Ad annunciarlo è la deputata di Italia Viva Sara Moretto. «Proprio ieri - ha spiegato Moretto - la ministra Bellanova ha firmato il decreto sull’esistenza del carattere di eccezionalità degli eventi calamitosi verificatisi in Veneto, e in particolare nella provincia di Rovigo dal 1 al 30 maggio e dal 14 al 24 novembre dello scorso anno. Con questo atto si consente alle imprese agricole danneggiate dalle piogge l’accesso al Fondo di solidarietà nazionale per il ripristino delle infrastrutture connesse all’attività agricola, tra cui quella irrigua e di bonifica. Si tratta di un atto dovuto per un territorio che ha subito ben due situazioni di forte criticità e che ha saputo rialzarsi con determinazione. Ora, dopo specifico riparto delle somme stanziate dal fondo, sarà possibile dare un aiuto concreto a tanti agricoltori». 

Nell’attesa di ricevere notizie dell’avanzamento dell’istruttoria in corso, il sindaco Roberto Pizzoli, l’assessore alla Pesca Tania Bertaggia, il presidente del Consorzio Luigino Marchesini, il capogruppo di maggioranza Virginio Tugnolo e la consigliera Silvia Siviero, in rappresentanza dei due gruppi di minoranza, si sono ritrovati nei luoghi dove, nella notte tra il 12 e i113 novembre 2019, la furia della natura si abbatté distruggendo tutto. «Il ricordo di quella notte, delle lacrime dei nostri pescatori, con i quali ho assistito impotente ad un evento che ha distrutto la base del loro impiego, la loro seconda casa, è ancora vivido - ha spiegato il sindaco Roberto Pizzoli -. Per me è motivo d’orgoglio rappresentare una comunità che non si è arresa alla disperazione, bensì non ha atteso un istante per ripartire e ha ricostruito le cavane con i fondi provenienti da prestiti bancari e dal fondo di solidarietà aperto come comune». 

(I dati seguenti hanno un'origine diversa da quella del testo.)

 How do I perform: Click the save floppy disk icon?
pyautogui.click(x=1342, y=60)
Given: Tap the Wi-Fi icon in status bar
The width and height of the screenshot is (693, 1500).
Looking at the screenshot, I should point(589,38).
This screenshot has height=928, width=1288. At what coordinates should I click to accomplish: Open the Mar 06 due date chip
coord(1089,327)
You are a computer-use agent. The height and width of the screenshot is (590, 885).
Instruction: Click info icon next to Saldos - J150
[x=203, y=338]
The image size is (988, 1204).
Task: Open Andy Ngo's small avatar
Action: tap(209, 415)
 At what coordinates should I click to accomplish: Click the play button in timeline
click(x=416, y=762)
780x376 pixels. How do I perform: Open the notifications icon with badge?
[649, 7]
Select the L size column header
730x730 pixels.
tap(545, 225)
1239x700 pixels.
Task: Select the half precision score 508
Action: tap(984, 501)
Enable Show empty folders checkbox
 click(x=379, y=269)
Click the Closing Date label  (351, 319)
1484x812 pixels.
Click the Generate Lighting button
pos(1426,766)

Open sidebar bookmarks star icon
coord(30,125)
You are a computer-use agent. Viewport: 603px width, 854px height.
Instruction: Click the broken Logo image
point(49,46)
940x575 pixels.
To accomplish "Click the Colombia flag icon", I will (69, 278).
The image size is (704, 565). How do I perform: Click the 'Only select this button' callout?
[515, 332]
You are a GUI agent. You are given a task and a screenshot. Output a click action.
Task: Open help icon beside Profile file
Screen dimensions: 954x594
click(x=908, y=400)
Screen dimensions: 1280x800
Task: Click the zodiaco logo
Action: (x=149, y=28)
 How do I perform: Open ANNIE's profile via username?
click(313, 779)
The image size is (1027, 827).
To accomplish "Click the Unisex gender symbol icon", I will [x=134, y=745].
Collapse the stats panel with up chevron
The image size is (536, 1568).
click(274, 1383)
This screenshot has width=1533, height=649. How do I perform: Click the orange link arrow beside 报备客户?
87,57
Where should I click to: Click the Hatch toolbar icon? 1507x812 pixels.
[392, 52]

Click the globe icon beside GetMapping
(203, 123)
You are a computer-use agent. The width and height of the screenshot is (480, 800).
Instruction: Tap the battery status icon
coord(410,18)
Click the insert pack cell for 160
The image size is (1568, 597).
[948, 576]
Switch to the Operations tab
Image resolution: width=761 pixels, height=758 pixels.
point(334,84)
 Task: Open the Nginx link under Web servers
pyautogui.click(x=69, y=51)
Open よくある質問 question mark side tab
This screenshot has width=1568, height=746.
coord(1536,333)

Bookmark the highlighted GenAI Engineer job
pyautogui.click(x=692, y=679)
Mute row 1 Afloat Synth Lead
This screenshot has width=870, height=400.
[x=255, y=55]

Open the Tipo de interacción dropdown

«Le cavane che sono state ricostruite, non sono solo un ricovero per gli attrezzi e per la lavorazione dei molluschi ha detto l’assessore alla pesca Bertaggia -, ma sono l’emblema della nostra economia». «Spero che i contributi promessi dal governo arrivino in tempi brevi ha commentato Marchesini, presidente del Consorzio pescatori di Scardovari -, ma nel frattempo ringrazio ogni singola persona, attività o azienda per il fondamentale contributo economico dato ai pescatori».